Se la situazione dei profughi bloccati sotto la neve a Lipa, in Bosnia, sta creando molta indignazione, una situazione simile si registra anche dentro i confini italiani, in particolare sul confine nord-occidentale tra Italia e Francia.
Medu – Medici per i Diritti Umani, infatti, denuncia la situazione che vivono centinaia di migranti che cercano di varcare il confine nonostante la frontiera militarizzata, i costanti respingimenti e le violenze che le forze dell’ordine continuano a compiere. Circostanze che spingono i migranti a cercare percorsi in mezzo alla neve, rischiando costantemente l’ipotermia e la morte.

Valsusa, l’appello di Medu

Tra settembre e dicembre, a Oulx, in Alta Val di Susa, sono transitate oltre 4.700 persone, nella maggior parte dei casi provenienti dall’Afghanistan, dall’Iran, dall’Algeria e in minima percentuale dalla rotta del Mediterraneo centrale. L’intento di queste persone è quello di varcare il confine tra Italia e Francia.
«Tra di essi ci sono molte famiglie con bambini – scrive Medu in un report – Arrivano in condizioni fisiche e psicologiche estremamente precarie a causa della durezza del viaggio e delle violenze subite, in particolar modo lungo la rotta balcanica».

La neve e le temperature rigide della stagione invernale rendono particolarmente rischioso l’attraversamento della montagna, sia per la possibilità di perdersi o di essere travolti da valanghe, sia il rischio di ipotermia, e i salvataggi in quota sono quotidiani. A complicare tutto c’è la crescente militarizzazione della frontiera francese, che obbliga coloro che tentano l’attraversamento a scegliere percorsi più lunghi e pericolosi, aumentando il rischio di incidenti. «A ciò si aggiungono l’aumento dei controlli – continua l’organizzazione – i frequenti episodi di intimidazione e criminalizzazione dei soccorritori e la prassi della polizia di frontiera di respingere i migranti in modo sistematico senza permettere loro di presentare domanda di asilo, di richiedere protezione in quanto minori o di accedere a un soccorso medico».

Come se non bastasse, la situazione è resa ancor più complicata dalla mancanza di una risposta sanitaria adeguata, dall’affollamento dei luoghi d’accoglienza informali e dalle temperature rigide. Nonostante ciò, le istituzioni italiane e quelle francesi sono si sono fatte carico della questione, lasciando ad attivisti e volontari l’onere di assistere le migliaia di persone che transitano.
«Le istituzioni avrebbero potuto gestire la cosa con minori costi e maggiore umanità – osserva ai nostri microfoni Piero Gorza, antropologo e referente di Medu per il Piemonte – ma non l’hanno fatto. C’è un ritardo spaventoso, però secondo me programmato, che trova concretezza nel locale, ma è il risultato di politiche europee».

Per questi motivi, Medu avanza richieste in cinque punti. In particolare si chiede la massima collaborazione tra volontari, associazioni ed istituzioni nel predisporre con urgenza un piano di accoglienza rispettoso dei diritti umani delle persone in cammino e dei loro bisogni sanitari in una situazione di gravissima emergenza; il potenziamento delle strutture di accoglienza a bassa soglia esistenti e l’apertura del rifugio Fraternità Massi-Talità Kum di Oulx 24 ore su 24; di non sgomberare la casa autogestita, che costringerebbe molte persone a restare in strada la notte; l’allestimento di un presidio medico accessibile a tutti, indipendentemente dallo status giuridico; un’informazione puntuale sia riguardo i pericoli derivanti dall’attraversamento della frontiera e la richiesta di soccorso sia in merito all’accesso alla protezione internazionale.

§

*Compiti da svolgere*:
1. Secondo il testo, quante persone sono transitate a Oulx tra settembre e dicembre?
2. Ricopia parola per parola il passo del testo che va da "Medu – Medici" a "confine tra Italia e Francia.".
I record provengono da una fonte diversa dal testo.

*Dati forniti*:
§

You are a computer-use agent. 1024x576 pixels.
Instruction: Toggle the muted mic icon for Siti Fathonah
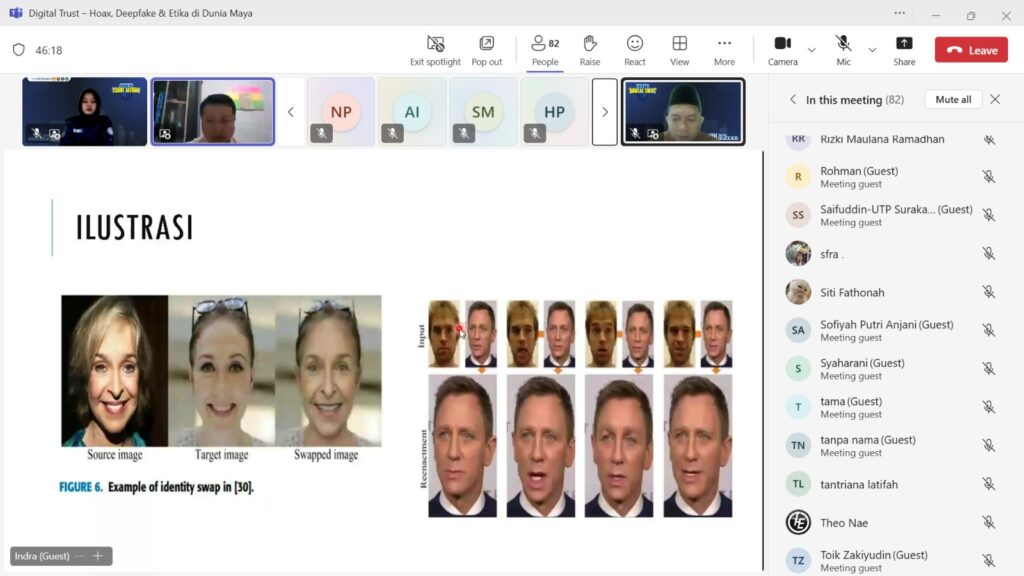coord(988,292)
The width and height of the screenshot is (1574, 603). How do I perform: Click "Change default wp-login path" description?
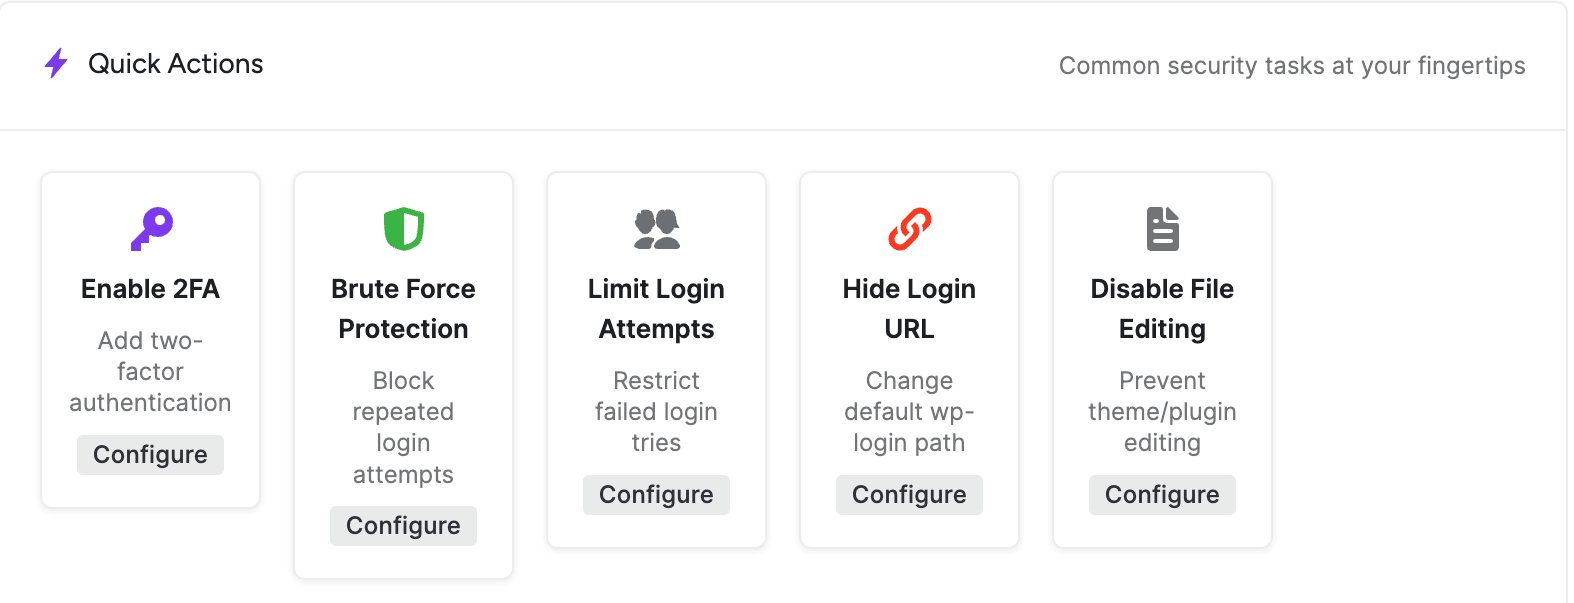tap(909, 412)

§

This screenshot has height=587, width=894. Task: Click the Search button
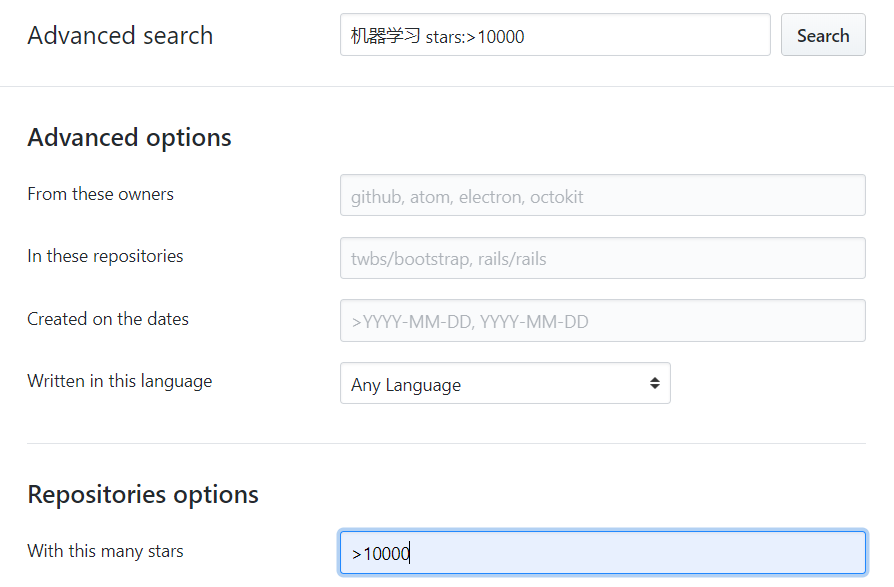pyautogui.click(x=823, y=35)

§

*Risposte qui sotto*:
1. Oltre 4.700 persone.

2.
Medu – Medici per i Diritti Umani, infatti, denuncia la situazione che vivono centinaia di migranti che cercano di varcare il confine nonostante la frontiera militarizzata, i costanti respingimenti e le violenze che le forze dell’ordine continuano a compiere. Circostanze che spingono i migranti a cercare percorsi in mezzo alla neve, rischiando costantemente l’ipotermia e la morte.

Valsusa, l’appello di Medu

Tra settembre e dicembre, a Oulx, in Alta Val di Susa, sono transitate oltre 4.700 persone, nella maggior parte dei casi provenienti dall’Afghanistan, dall’Iran, dall’Algeria e in minima percentuale dalla rotta del Mediterraneo centrale. L’intento di queste persone è quello di varcare il confine tra Italia e Francia.